***** Records for this exercise *****
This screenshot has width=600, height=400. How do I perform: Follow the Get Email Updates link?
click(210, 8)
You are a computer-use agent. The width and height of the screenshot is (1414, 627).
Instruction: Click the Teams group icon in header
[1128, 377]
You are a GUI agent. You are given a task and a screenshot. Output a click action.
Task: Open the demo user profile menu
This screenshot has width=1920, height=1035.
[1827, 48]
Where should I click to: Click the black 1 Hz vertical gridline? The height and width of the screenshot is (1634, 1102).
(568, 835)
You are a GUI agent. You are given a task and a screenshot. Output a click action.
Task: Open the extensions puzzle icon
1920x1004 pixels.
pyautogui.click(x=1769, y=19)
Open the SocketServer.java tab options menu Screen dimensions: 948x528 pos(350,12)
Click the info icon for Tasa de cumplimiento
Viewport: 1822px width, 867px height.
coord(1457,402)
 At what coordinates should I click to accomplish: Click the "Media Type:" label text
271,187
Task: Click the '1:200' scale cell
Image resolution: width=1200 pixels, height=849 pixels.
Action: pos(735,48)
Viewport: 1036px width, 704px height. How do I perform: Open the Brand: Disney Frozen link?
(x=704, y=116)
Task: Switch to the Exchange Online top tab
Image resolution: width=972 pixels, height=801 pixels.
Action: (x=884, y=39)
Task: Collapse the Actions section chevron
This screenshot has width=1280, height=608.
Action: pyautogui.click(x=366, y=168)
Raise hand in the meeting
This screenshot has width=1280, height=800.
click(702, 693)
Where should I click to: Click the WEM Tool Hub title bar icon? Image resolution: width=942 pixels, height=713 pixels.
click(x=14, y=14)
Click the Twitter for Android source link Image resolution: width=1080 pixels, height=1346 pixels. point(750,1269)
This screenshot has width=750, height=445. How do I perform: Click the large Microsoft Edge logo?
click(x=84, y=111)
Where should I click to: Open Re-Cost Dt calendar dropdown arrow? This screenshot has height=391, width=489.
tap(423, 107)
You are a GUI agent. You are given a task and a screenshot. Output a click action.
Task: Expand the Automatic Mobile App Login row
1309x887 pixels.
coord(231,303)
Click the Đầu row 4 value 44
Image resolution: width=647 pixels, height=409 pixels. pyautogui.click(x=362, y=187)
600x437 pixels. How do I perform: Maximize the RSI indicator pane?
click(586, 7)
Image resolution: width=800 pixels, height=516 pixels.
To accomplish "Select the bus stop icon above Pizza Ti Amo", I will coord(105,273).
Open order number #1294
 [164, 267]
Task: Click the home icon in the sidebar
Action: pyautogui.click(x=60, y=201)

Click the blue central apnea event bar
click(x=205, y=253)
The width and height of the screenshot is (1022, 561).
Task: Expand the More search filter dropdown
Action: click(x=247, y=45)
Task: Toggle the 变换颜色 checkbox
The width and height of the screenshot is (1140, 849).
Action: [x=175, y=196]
*****
* **Task to complete**: Every record must be output again with its wording unchanged.

* **Exercise response**:
This screenshot has width=600, height=400. How do I perform: Follow the Get Email Updates link?
click(210, 8)
You are a computer-use agent. The width and height of the screenshot is (1414, 627).
Instruction: Click the Teams group icon in header
[1128, 377]
You are a GUI agent. You are given a task and a screenshot. Output a click action.
Task: Open the demo user profile menu
This screenshot has width=1920, height=1035.
[1827, 48]
Where should I click to: Click the black 1 Hz vertical gridline? The height and width of the screenshot is (1634, 1102).
(568, 835)
You are a GUI agent. You are given a task and a screenshot. Output a click action.
Task: Open the extensions puzzle icon
1920x1004 pixels.
pyautogui.click(x=1769, y=19)
Open the SocketServer.java tab options menu Screen dimensions: 948x528 pos(350,12)
Click the info icon for Tasa de cumplimiento
Viewport: 1822px width, 867px height.
coord(1457,402)
 At what coordinates should I click to accomplish: Click the "Media Type:" label text
271,187
Task: Click the '1:200' scale cell
Image resolution: width=1200 pixels, height=849 pixels.
Action: pos(735,48)
Viewport: 1036px width, 704px height. How do I perform: Open the Brand: Disney Frozen link?
(x=704, y=116)
Task: Switch to the Exchange Online top tab
Image resolution: width=972 pixels, height=801 pixels.
Action: (x=884, y=39)
Task: Collapse the Actions section chevron
This screenshot has width=1280, height=608.
Action: pyautogui.click(x=366, y=168)
Raise hand in the meeting
This screenshot has width=1280, height=800.
click(702, 693)
Where should I click to: Click the WEM Tool Hub title bar icon? Image resolution: width=942 pixels, height=713 pixels.
click(x=14, y=14)
Click the Twitter for Android source link Image resolution: width=1080 pixels, height=1346 pixels. point(750,1269)
This screenshot has width=750, height=445. How do I perform: Click the large Microsoft Edge logo?
click(x=84, y=111)
Where should I click to: Open Re-Cost Dt calendar dropdown arrow? This screenshot has height=391, width=489.
tap(423, 107)
You are a GUI agent. You are given a task and a screenshot. Output a click action.
Task: Expand the Automatic Mobile App Login row
1309x887 pixels.
coord(231,303)
Click the Đầu row 4 value 44
Image resolution: width=647 pixels, height=409 pixels. pyautogui.click(x=362, y=187)
600x437 pixels. How do I perform: Maximize the RSI indicator pane?
click(586, 7)
Image resolution: width=800 pixels, height=516 pixels.
To accomplish "Select the bus stop icon above Pizza Ti Amo", I will coord(105,273).
Open order number #1294
 [164, 267]
Task: Click the home icon in the sidebar
Action: pyautogui.click(x=60, y=201)

Click the blue central apnea event bar
click(x=205, y=253)
The width and height of the screenshot is (1022, 561).
Task: Expand the More search filter dropdown
Action: click(x=247, y=45)
Task: Toggle the 变换颜色 checkbox
The width and height of the screenshot is (1140, 849).
Action: [x=175, y=196]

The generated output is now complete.